Pasifik Okyanusu’ndaki adadaki şiddetli protestolar ve yağmalamalar nedeniyle açıklama yapan İçişleri Bakanı Gerald Darmanin, bu kişilerin ölüm nedeninin henüz tespit edilemediğini belirtirken, olaylarda “yaklaşık 100” polis ve jandarma dahil yüzlerce kişinin yaralandığını söyledi.

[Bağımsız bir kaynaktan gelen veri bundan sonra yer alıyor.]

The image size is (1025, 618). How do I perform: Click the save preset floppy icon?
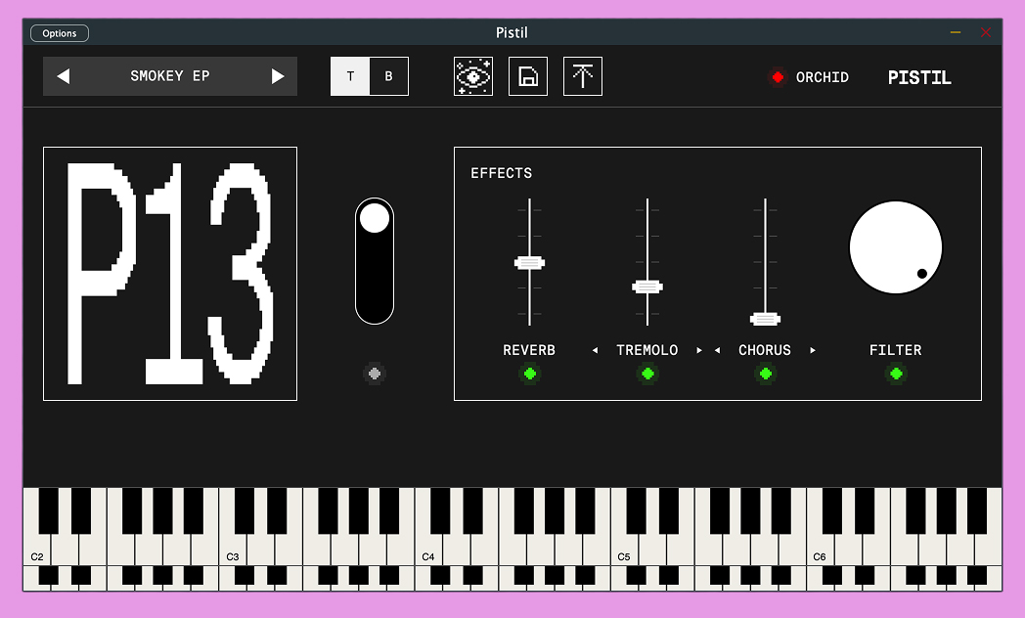(528, 76)

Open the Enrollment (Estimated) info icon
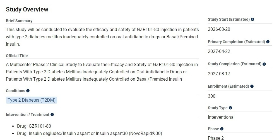(252, 86)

80’li yıllardan bu yana en büyük iç huzursuzluğu yaşayan Yeni Kaledonya’da anayasa reformu karşıtı protestolar, pazartesi gecesi güvenlik güçleri ile şiddetli çatışmalara yerini bıraktı. Araçlar yakılırken ev ve işyerleri ateşe verildi, okullar, kamu binaları ve mağazalar yağmalandı.
Euronews’ün haberine göre olayların ardından sokağa çıkma yasağı getirilen adada toplantılar yasaklanırken havaalanı da ulaşıma kapatıldı.
PROTESTOLAR NEDEN BAŞLADI?
Avustralya ve Fiji arasında yer alan Yeni Kaledonya, Karayipler ve Hint Okyanusu’ndan Pasifik’e kadar uzanan ve sömürgecilik sonrası dönemde Fransa’nın bir parçası olmaya devam etti.
Çin ve Amerika Birleşik Devletleri’nin (ABD) nüfuz mücadelesi verdiği Pasifik bölgesinde Fransa da bu stratejik önemini kaybetmek istemiyor. Bu hedefle uzun ve gergin tartışmaların ardından Meclis’te kabul edilen anayasa değişikliği, bölgesel seçimlerde oy kullanma hakkına sahip kişilerin sayısını artırıyor.
Fransa, 1998 Noumea Anlaşması’nda yaklaşık 300 bin nüfuslu Pasifik ada bölgesine kademeli olarak daha fazla siyasi güç verme sözü verdi.
Anlaşma uyarınca Yeni Kaledonya, Fransa ile olan bağları konusunda düzenlediği üç referandumda da bağımsızlığı reddetti. Ancak bağımsızlık, özellikle yerli Kanak halkı arasında destek görmeye devam ediyor.
Noumea Anlaşması aynı zamanda Yeni Kaledonya’nın seçmen listelerinin 1998’den bu yana güncellenmediği anlamına geliyor. Bu da son 25 yılda Fransa anakarasından veya başka yerlerden adaya yerleşenlerin bölgesel seçimlere katılmasına hak tanımıyor.
Bu da oy verebilecek nüfusun yüzde 20’sinin sandığa gidememesi anlamına geliyor. Hükümet bu mahrumiyeti “saçma” olarak nitelendirirken, ayrılıkçılar ise seçmen listelerinin genişletilmesinin Fransa yanlısı politikacılara fayda sağlayacağından ve Kanakların ağırlığını azaltacağından endişe duyuyor.